### DIRECTION 1
Translate into French the following sentence from the excerpt on Indo-Islamic manuscripts: "And to add to the problem, contemporary authors rarely mention the subject of book production."
### DIRECTION 2
Reproduce word for word the part of the excerpt on Indo-Islamic manuscripts that opens with the words containing "Chapter 1 surveys" and closes with "about their publications.)".

### EXCERPT
In recent decades the art and architecture of India under Muslim rule have been the focus of much scholarship. This has happened not only because of the difficulty getting to many core areas in the Islamic lands, but also because of a shift in interest, in this field as in others, from center to periphery and a new concern with hybridity and the mixing of local traditions with imported features in forging identity. The architectural monuments of the sultanate period are relatively well studied (as in the volume edited by Finbarr Barry Flood, Piety and Politics in the Early Indian Mosque [Oxford: Oxford University Press, 2008]), but the arts of the book, generally reckoned the second most important medium, have received less attention, and for good reason. Whereas most architectural monuments are in situ and are often dated or mentioned in texts, this is not the case with manuscripts: relatively few have survived, perhaps because of the humid climate in the region, and those that do are often in poor condition, either damaged or dispersed, and are rarely dated, signed, or otherwise localized. Furthermore they display a wide variety of styles. And to add to the problem, contemporary authors rarely mention the subject of book production. Brac de la Perrière is thus to be given much credit for undertaking this pioneering survey of the illuminated and illustrated manuscripts produced in this turbulent period.
The disparate and varied nature of the material and the relative paucity of primary and even secondary sources available to study it shape Brac de la Perrière’s methodology and purpose: an examination of the book from commission to execution—including the choice of materials (support, inks, and pigments) and tools (pens, rulers, etc.), as well as the different steps in the preparation of the codex, including illumination and illustration—in order to define the characteristic traits of the Indo-Islamic codex (which she carefully defines as any manuscript written in Arabic script, whether in Arabic, Persian, or other language) produced during the period of sultanate rule. She further determines, with the help of texts, the existence of schools attached to certain sites of production. Her work thus partakes of a recent (and to my mind welcome) trend in the field in moving beyond the connoisseurship of individual paintings and styles to consider the book as a whole and its role as a cultural signifier.
Chapter 1 surveys the meager evidence relating to places of production, artists, and patrons, including not only princes and high-ranking nobles but also Sufis or mystics, especially members of the well-organized Chistiyya and Suhrawardiyya orders who used some of these manuscripts in teaching. In chapter 2, Brac de la Perrière moves to the meat of her subject, defining the corpus of study: forty-eight illustrated manuscripts and individual folios whose Indo-Islamic provenance rests on relatively certain grounds, ranging from colophon to style. Noting the problems with older classification systems, Brac de la Perrière sets out a new one, dividing the material into five groups that are determined by chronology or subject matter. (Appendix 1 gives brief descriptions of the individual manuscripts and details about their publications.)

### ENTRIES

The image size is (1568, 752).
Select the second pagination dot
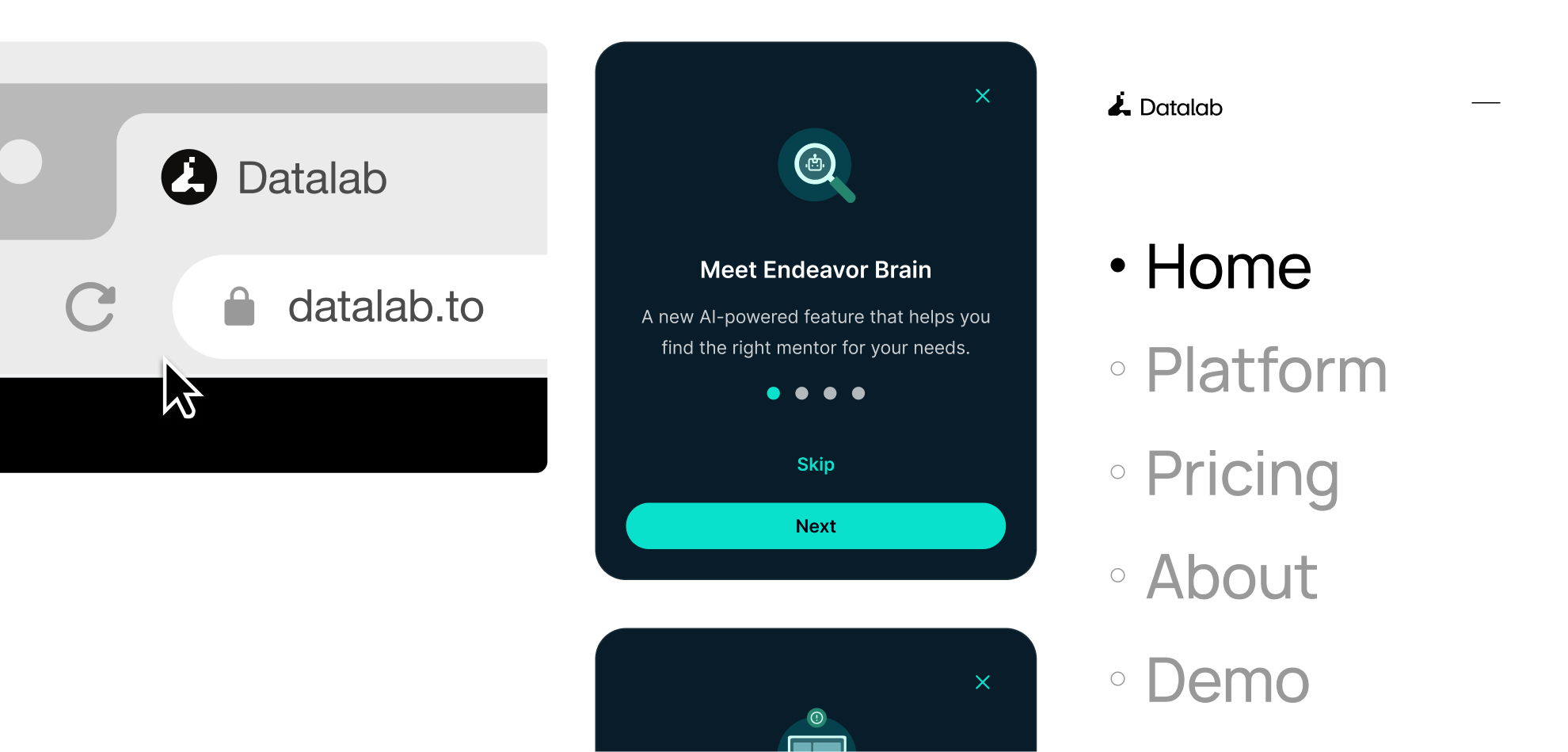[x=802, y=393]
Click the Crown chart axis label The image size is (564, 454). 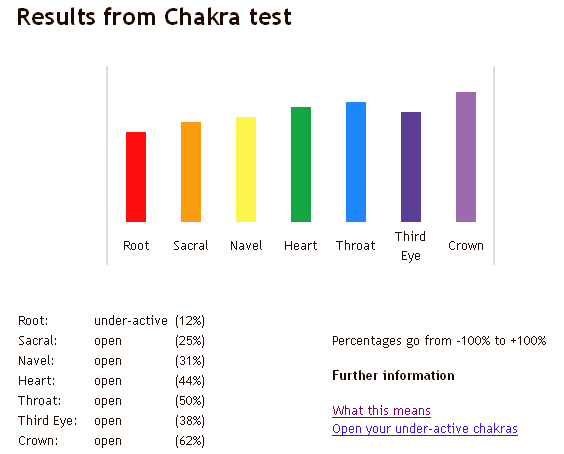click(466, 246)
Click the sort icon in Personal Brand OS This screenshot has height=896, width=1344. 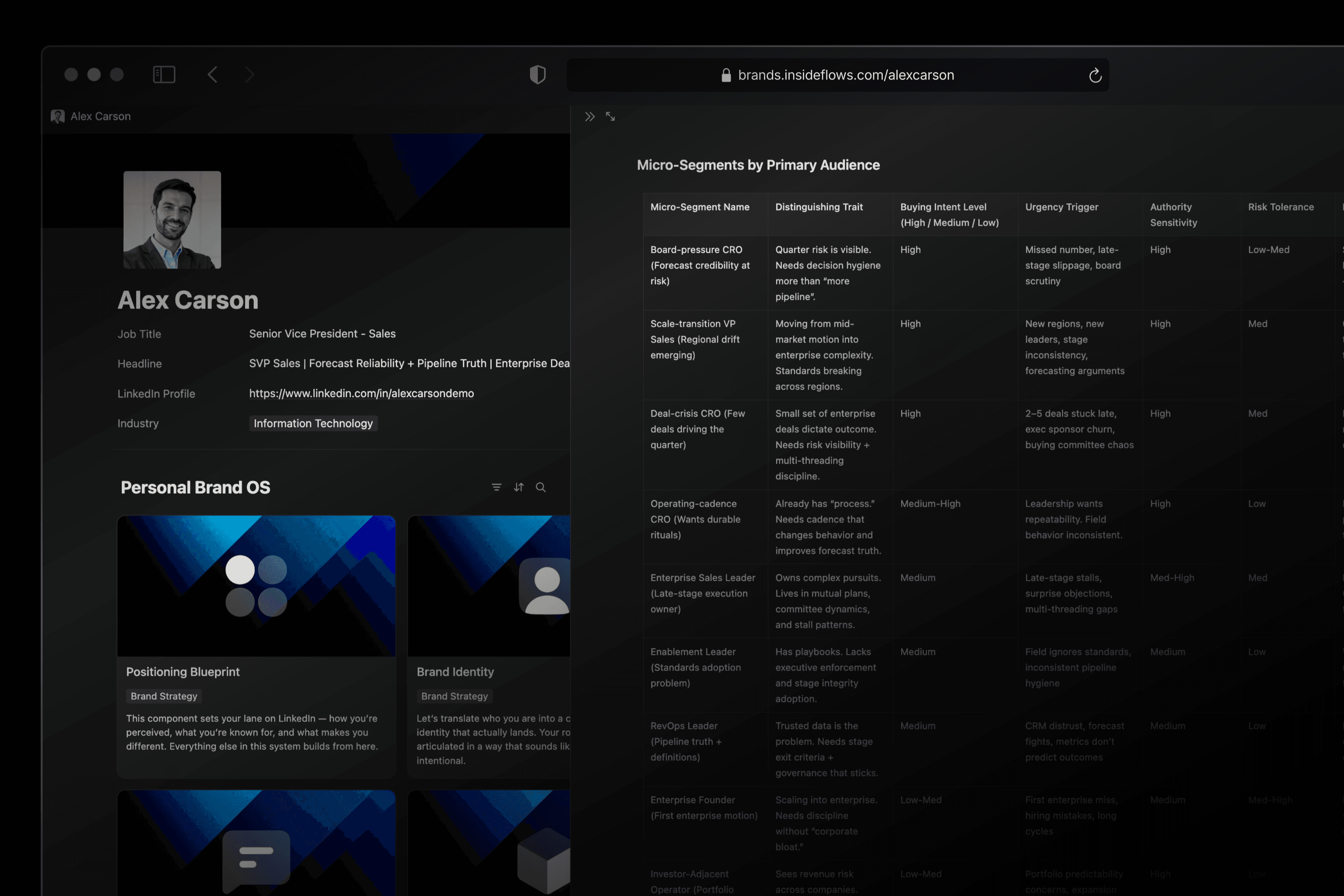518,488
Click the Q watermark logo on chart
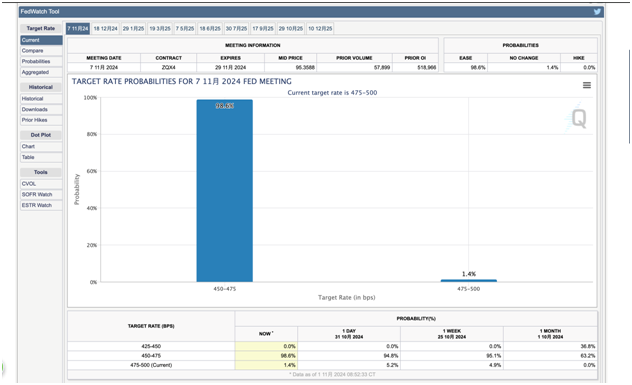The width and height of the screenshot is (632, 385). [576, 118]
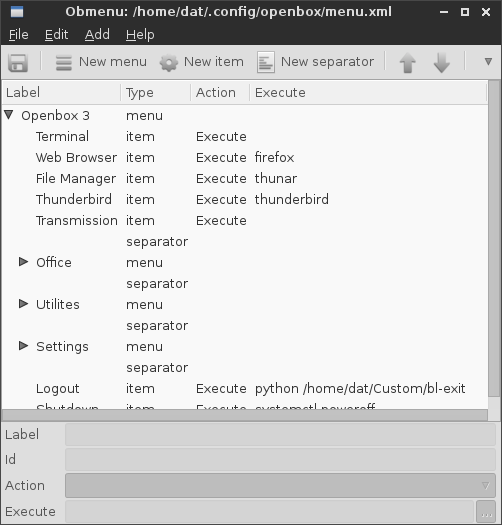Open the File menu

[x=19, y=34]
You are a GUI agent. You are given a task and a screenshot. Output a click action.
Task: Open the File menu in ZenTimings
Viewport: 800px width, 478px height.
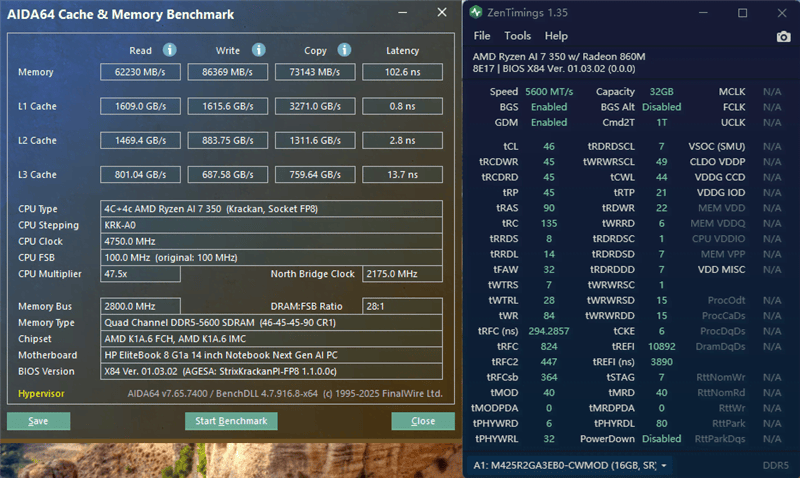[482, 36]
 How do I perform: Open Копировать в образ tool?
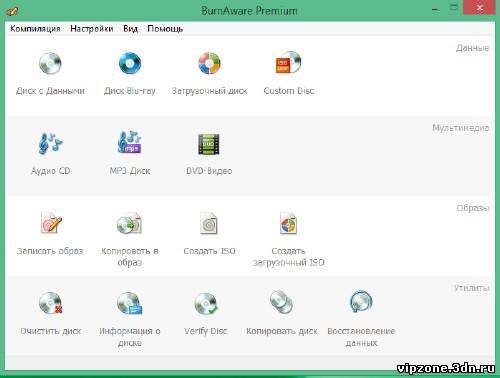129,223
---
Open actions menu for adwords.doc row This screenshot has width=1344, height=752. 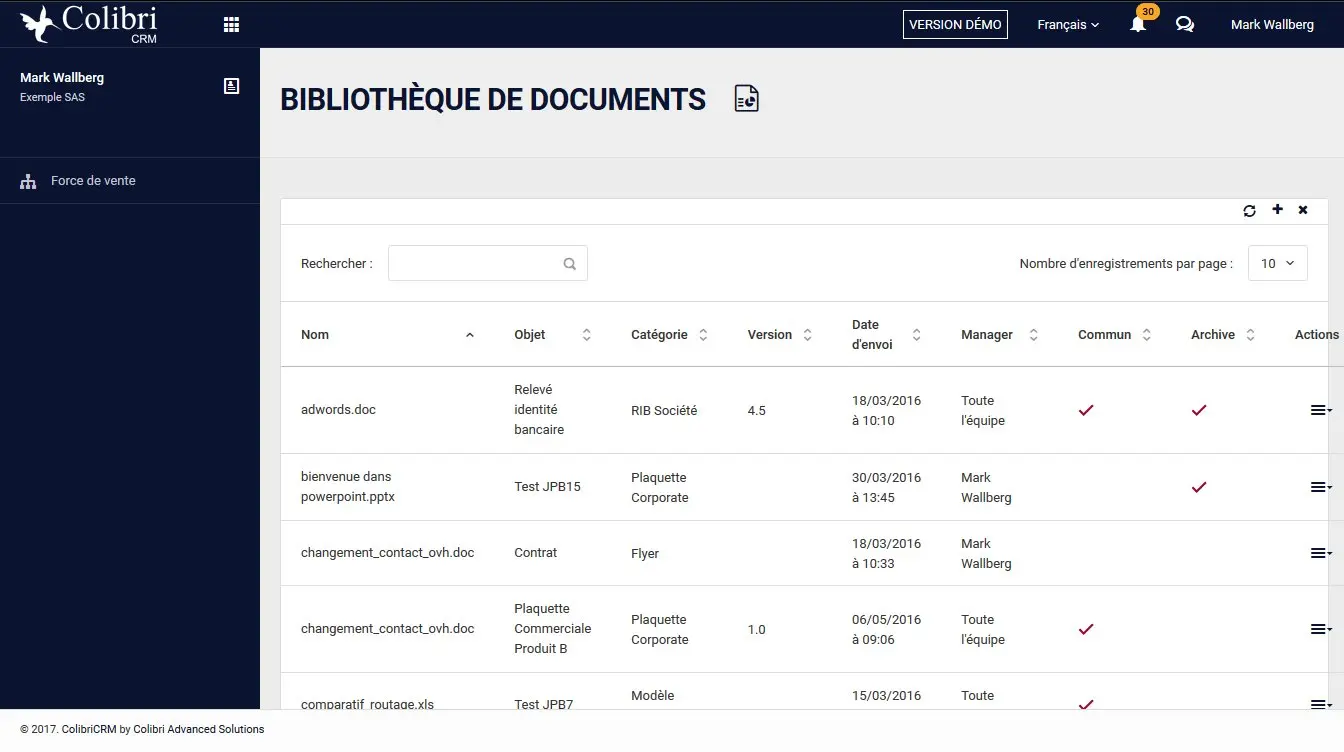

### COMPLETE RESPONSE 1
Et pour compliquer encore le problème, les auteurs contemporains mentionnent rarement la question de la production de livres.

### COMPLETE RESPONSE 2
Chapter 1 surveys the meager evidence relating to places of production, artists, and patrons, including not only princes and high-ranking nobles but also Sufis or mystics, especially members of the well-organized Chistiyya and Suhrawardiyya orders who used some of these manuscripts in teaching. In chapter 2, Brac de la Perrière moves to the meat of her subject, defining the corpus of study: forty-eight illustrated manuscripts and individual folios whose Indo-Islamic provenance rests on relatively certain grounds, ranging from colophon to style. Noting the problems with older classification systems, Brac de la Perrière sets out a new one, dividing the material into five groups that are determined by chronology or subject matter. (Appendix 1 gives brief descriptions of the individual manuscripts and details about their publications.)